Stench of death engulfs Sudan hospitals, but leaving is mortal danger

Ibrahim Mohamed turned in his hospital bed to find the patient next to him had died, but fighting that had erupted in Sudan’s capital hours earlier meant the body could not be moved.

Battles since April 15 between the forces of two rival generals have turned Khartoum into a war zone, shuttering hospitals and preventing health professionals from providing care.

By the time Mohamed, a 25-year-old leukaemia patient, was finally evacuated from the Khartoum Teaching Hospital on Tuesday, the body was still there.

“Because of the intense fighting, the person could not be moved and buried,” Mohamed’s father, Mohamed Ibrahim, 62, told AFP.

Attiya Abdullah, general secretary of the Sudanese doctors’ union, said the same was happening in other hospitals.

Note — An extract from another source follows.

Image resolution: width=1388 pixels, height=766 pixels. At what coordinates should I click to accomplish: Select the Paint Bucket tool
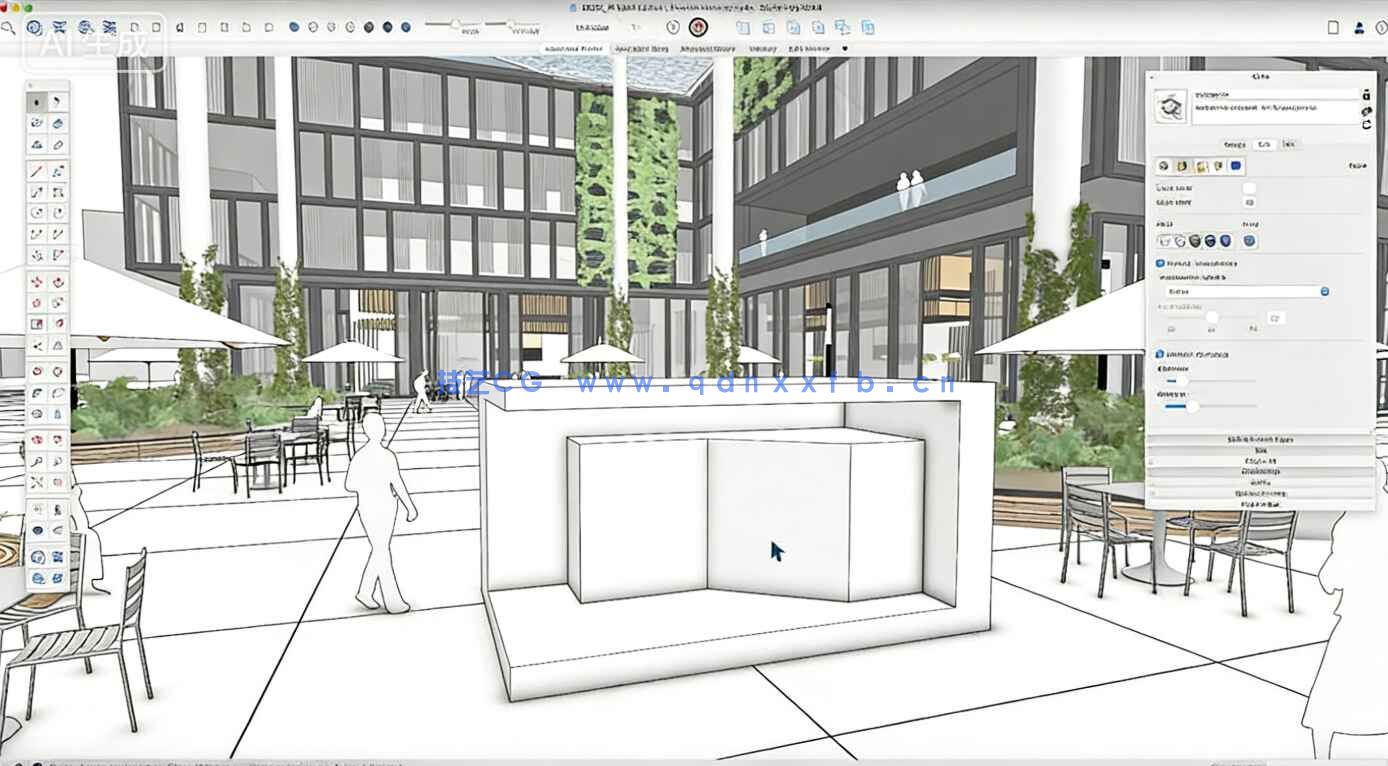pos(38,146)
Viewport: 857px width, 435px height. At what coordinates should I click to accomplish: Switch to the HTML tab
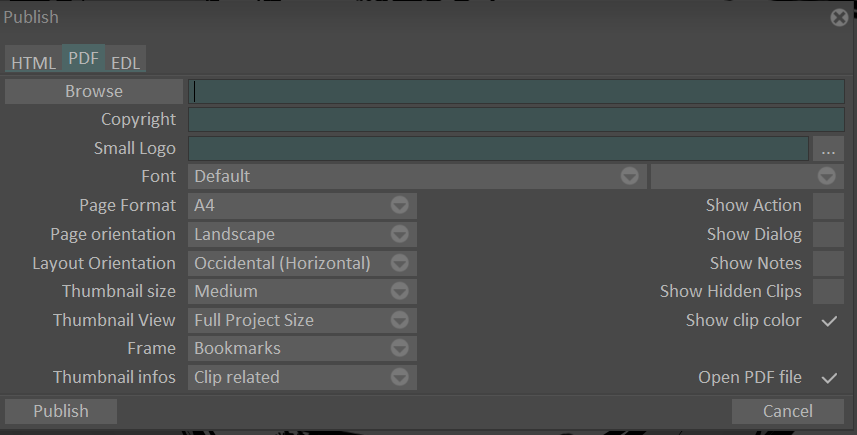(x=33, y=63)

“Decomposing dead bodies are kept in wards” for lack of anywhere else to put them, he told AFP.

With explosions, heavy gunfire and air strikes that have killed hundreds in the capital and in other parts of the country, “morgues are packed and the streets are littered with bodies”, Abdullah said.

According to him, urban warfare between forces loyal to Sudan’s army chief Abdel Fattah al-Burhan and his deputy-turned-rival, Mohamed Hamdan Daglo, the commander of the powerful paramilitary Rapid Support Forces (RSF), has triggered a “complete and total collapse of the healthcare system”.

As Ibrahim waited with his son in the hospital ward under ceaseless blasts, “the stench filled the room”, the father said, made worse by power outages in the baking heat.

“We could either stay in the pungent room, or go outside and be met with gunfire.”

– Hospitals under fire –

At around 1:00 pm on Tuesday, after three days with no food, water or electricity, the father and son finally left, but not to safety.

“The hospital was being shelled,” Ibrahim recounted.

According to the doctors’ union, 13 hospitals nationwide have been shelled and 19 others evacuated since fighting began.